Kōrero: Folk, country and blues music

Whārangi 5. The blues

Ngā whakaahua me ngā rauemi katoa o tēnei kōrero

The blues comes to New Zealand

Whereas folk and country music derive from Britain, the blues genre has predominantly African-American roots. Jazz musicians in New Zealand were playing blues instrumentals –using a 12-bar song structure – from at least the 1930s. Acoustic blues was disseminated in the 1950s through the recordings of US performers such as Leadbelly and Big Bill Broonzy and British ‘skiffle’ star Lonnie Donegan. Broadcaster Arthur ‘Cotton-Eye Joe’ Pearce featured some electric R&B (rhythm ’n’ blues) on his Big beat ball programme, but acoustic blues was not widely heard until the early 1960s.

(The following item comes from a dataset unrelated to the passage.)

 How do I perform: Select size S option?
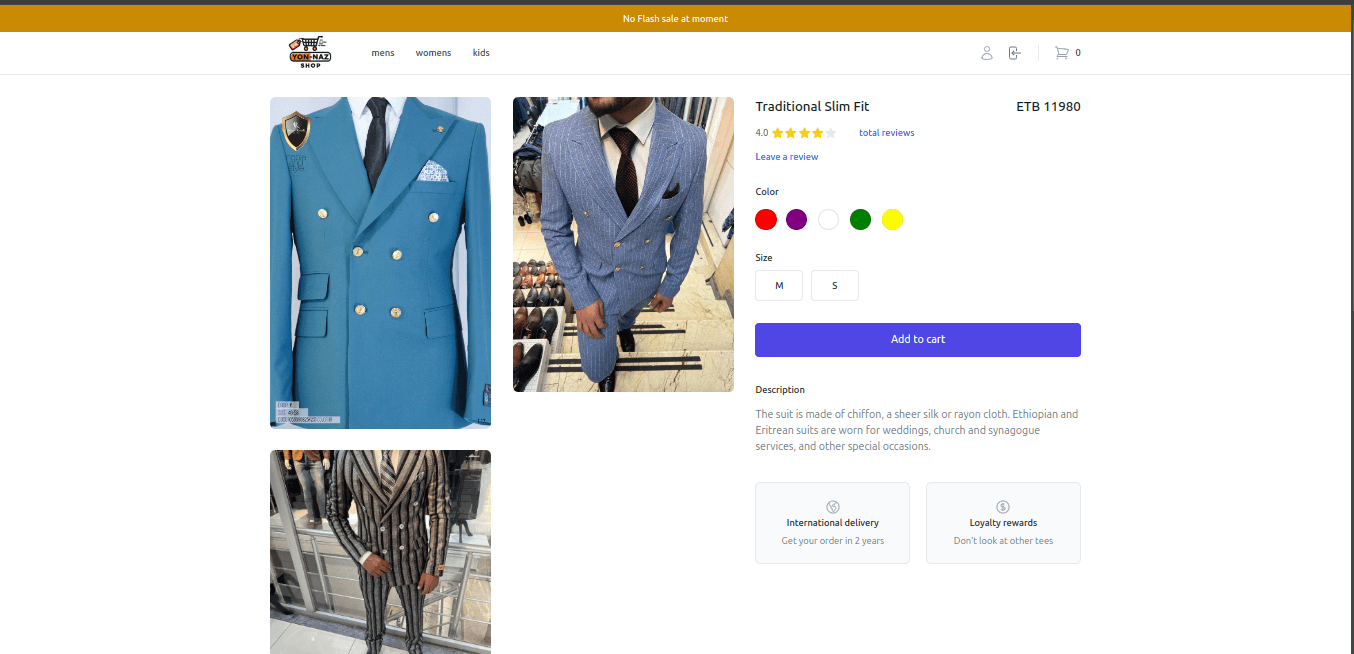[x=834, y=285]
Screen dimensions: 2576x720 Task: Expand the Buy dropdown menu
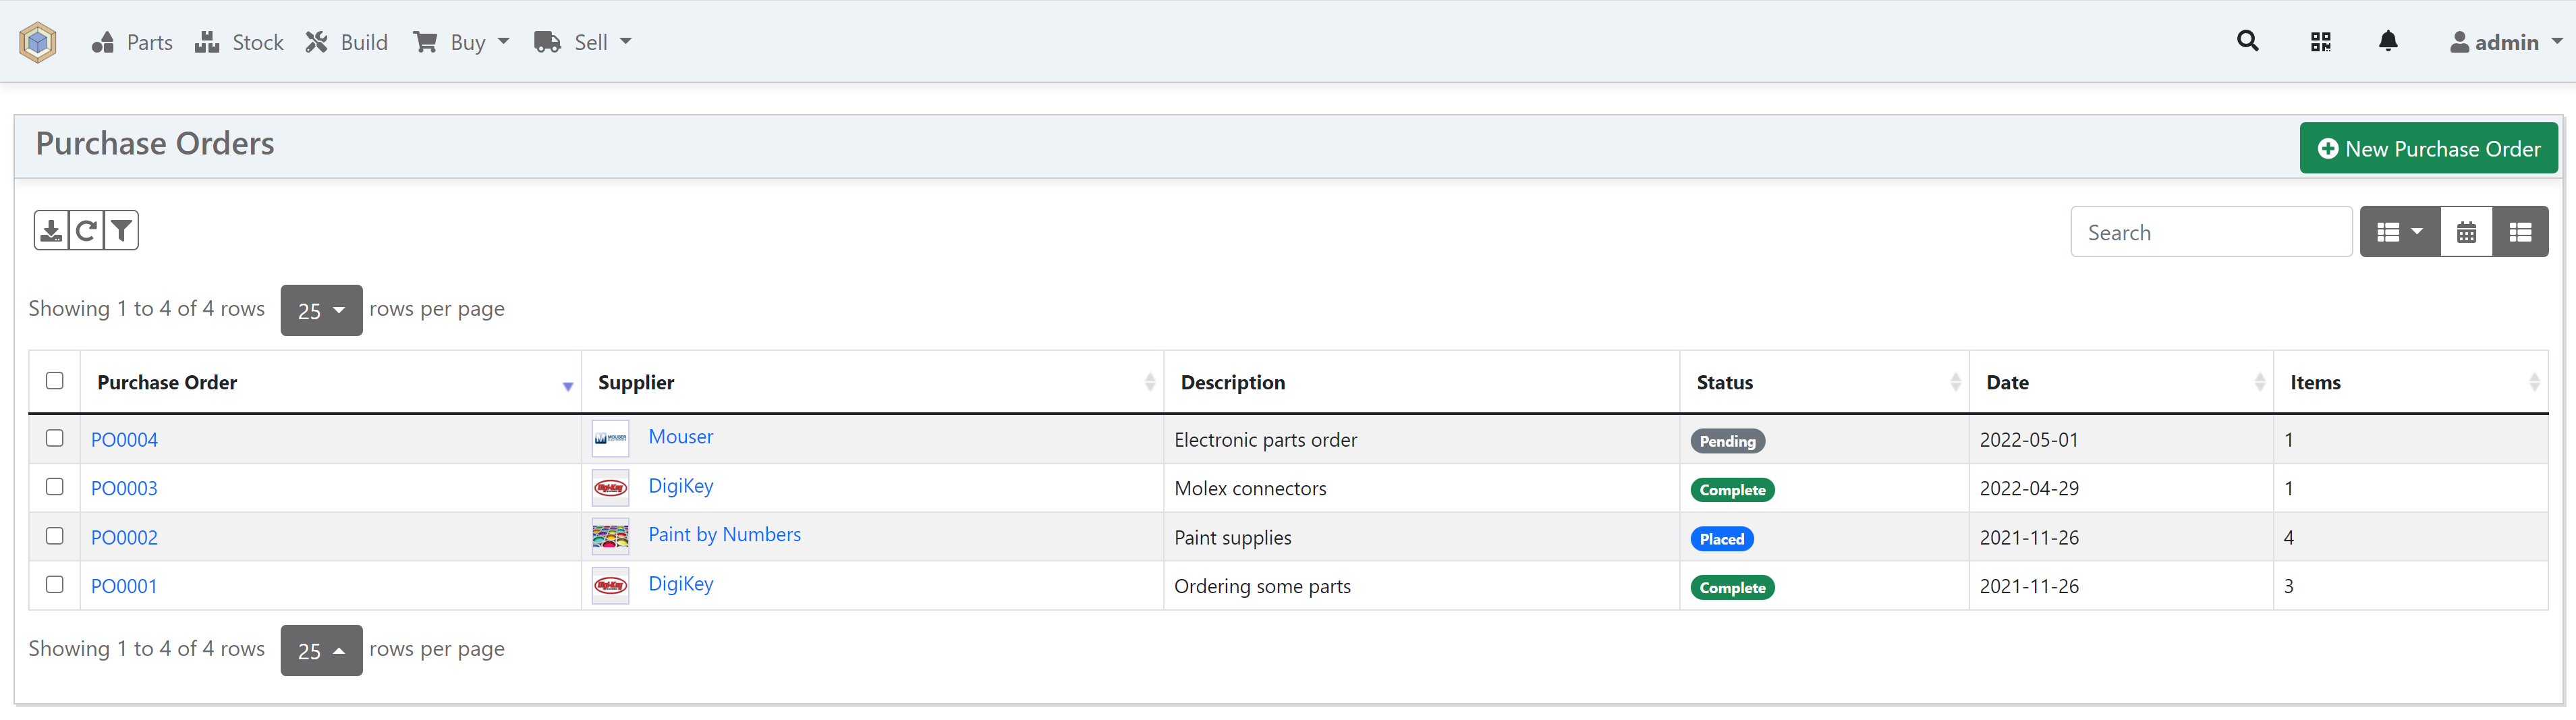coord(462,42)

The La De Da’s get the blues

Kevin Borich of the La De Da’s remembered the band ‘doing a lot of Motown and Top 40 covers. Then we got into John Mayall and the Rolling Stones which was basically playing blues, white man's blues. That's how I got into blues and more into guitar playing, when I heard Clapton and then Hendrix came along. We got into blues through the English. They educated the whole world as far as blues goes.’1

New Zealand musicians were performing blues by the mid-1960s, either acoustic blues at the folk clubs, or electric blues from R&B-styled pop bands such as the La De Da’s or Bari and the Breakaways. New Zealand rock musicians were deeply influenced by the British blues revival, generated by bands such as the Rolling Stones, who toured New Zealand in 1965, and John Mayall’s Bluesbreakers. In the folk clubs – especially Wellington’s Balladeer – performers such as Max Winnie, Val Murphy and the Australian expatriates Frank Fyfe and Frank Povah were blues proselytisers. Others who championed acoustic blues, as performers and scholars, were Colin Heath, Alan Young and Canberra-born Bill Lake.

The meaning of the blues

Singer Hollie Smith commented, ‘I don’t think the meaning of the blues ever changes, that’s the beauty of it. The blues don’t need to be sad necessarily but ideally are based on emotion more than anything else. They stay relevant regardless of age or society.’2

Developing homegrown blues

By the late 1960s the combined influence of folk and R&B blues aficionados led to a vibrant jug band and blues-rock scene. In 1969 acts such as the Capel Hopkins Blues Dredge, Gutbucket, Killing Floor, the Underdogs and the Windy City Strugglers performed at events such as the National Folk Festival in Wellington and the National Blues Convention at Moller’s Farm, Oratia. Former Breakaways guitarist Midge Marsden began hosting a specialist blues programme, Blues is news, on radio station 2ZB, and two local blues magazines emerged, Blues (Auckland) and Good Noise (Wellington).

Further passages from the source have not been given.